Collecting from nature

The miniature Natural History Museum

"For as long as I can remember, my mother has taken me hunting for treasures washed up in the silt of old middens. One year she found handmade roman tiles and terracotta pottery rims and I loved to run my fingers over the rough surface and feel the ancient indents of the maker’s fingers. These were precious remnants of worlds, cultures and their respective inhabitants which had long since passed and were the first conscious experience I had with the properties of clay."

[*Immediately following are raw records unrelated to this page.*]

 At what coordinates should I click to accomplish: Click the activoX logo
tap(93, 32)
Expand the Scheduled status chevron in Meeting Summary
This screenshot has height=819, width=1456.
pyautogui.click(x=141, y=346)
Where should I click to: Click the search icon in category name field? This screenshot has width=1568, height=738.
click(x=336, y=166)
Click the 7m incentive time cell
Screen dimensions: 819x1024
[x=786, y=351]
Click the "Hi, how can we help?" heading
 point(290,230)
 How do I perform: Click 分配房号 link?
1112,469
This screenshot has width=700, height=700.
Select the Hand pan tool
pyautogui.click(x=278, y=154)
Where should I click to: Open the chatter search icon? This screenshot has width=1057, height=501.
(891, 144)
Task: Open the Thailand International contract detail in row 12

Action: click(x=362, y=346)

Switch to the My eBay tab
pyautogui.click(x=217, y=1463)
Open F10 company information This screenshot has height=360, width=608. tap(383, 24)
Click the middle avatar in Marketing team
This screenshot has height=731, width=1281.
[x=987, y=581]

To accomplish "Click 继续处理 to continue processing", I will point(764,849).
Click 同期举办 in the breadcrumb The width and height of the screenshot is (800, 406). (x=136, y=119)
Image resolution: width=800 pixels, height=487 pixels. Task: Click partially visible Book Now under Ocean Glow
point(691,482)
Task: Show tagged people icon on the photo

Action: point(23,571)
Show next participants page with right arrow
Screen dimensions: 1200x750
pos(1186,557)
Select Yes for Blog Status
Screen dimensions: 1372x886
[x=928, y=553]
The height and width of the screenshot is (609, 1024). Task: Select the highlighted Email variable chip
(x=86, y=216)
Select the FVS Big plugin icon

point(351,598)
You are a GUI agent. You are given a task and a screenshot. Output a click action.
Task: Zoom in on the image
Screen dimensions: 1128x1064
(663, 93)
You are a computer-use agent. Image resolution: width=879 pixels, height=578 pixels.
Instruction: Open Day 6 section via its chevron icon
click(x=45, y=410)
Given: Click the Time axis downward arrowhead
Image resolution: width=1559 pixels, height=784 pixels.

-Interview with Hege In France

Leaf Fossil


We split open a sedimentary rock last year and found this beautifully preserved leaf fossil inside. It dates from the Carboniferous era, around 359.2 - 299 million years ago.


Eroded Pebble

Found on a remote Scottish beach, this sandstone pebble has been bored into over the years by the Pholadidae molusk, which carefully works its way into the soft stone. It's a slow process that results in gentle rolling mounds aided by erosion from the sea and is the perfect place for a small flower arrangement. 


Fossilised Spirifer

This little fossilised Spirifer was found at a Scottish Quarry and is approximately 359.2 to 299 million years old. It's beautiful to turn slowly in your palm whilst watching the birds in the garden.


Medieval Roof Tile

It is incredible to hold something so tangible to another world especially when you can feel the grooves of the craftsman’s fingers impressed into the rough clay. Found by my mother on the banks of the Thames, we believe that this roof tile was discarded after the Fire of London in 1666. A nail or peg would have held the tile onto the joists through the hole in the clay, which appears to have been formed quickly by waggling a cylindrical tool around. .

Red Deer Antler

This Red Deer Antler was found whilst wild camping in a moss-covered forest in the Scottish wilderness. Every year, male deer shed their antlers after the mating season when their testosterone decreases for the winter months and every tine represents a year of his life. Normally pale brown, this antler has been burnished into a chocolate colour by the pine sap which surrounded his habitat. 


Roman Pottery Sherd


This sherd of Roman pottery was found whilst swimming at dusk in a Sicilian lake. In the moonlight, a light grey man-made shape could be seen poking through the siltbed.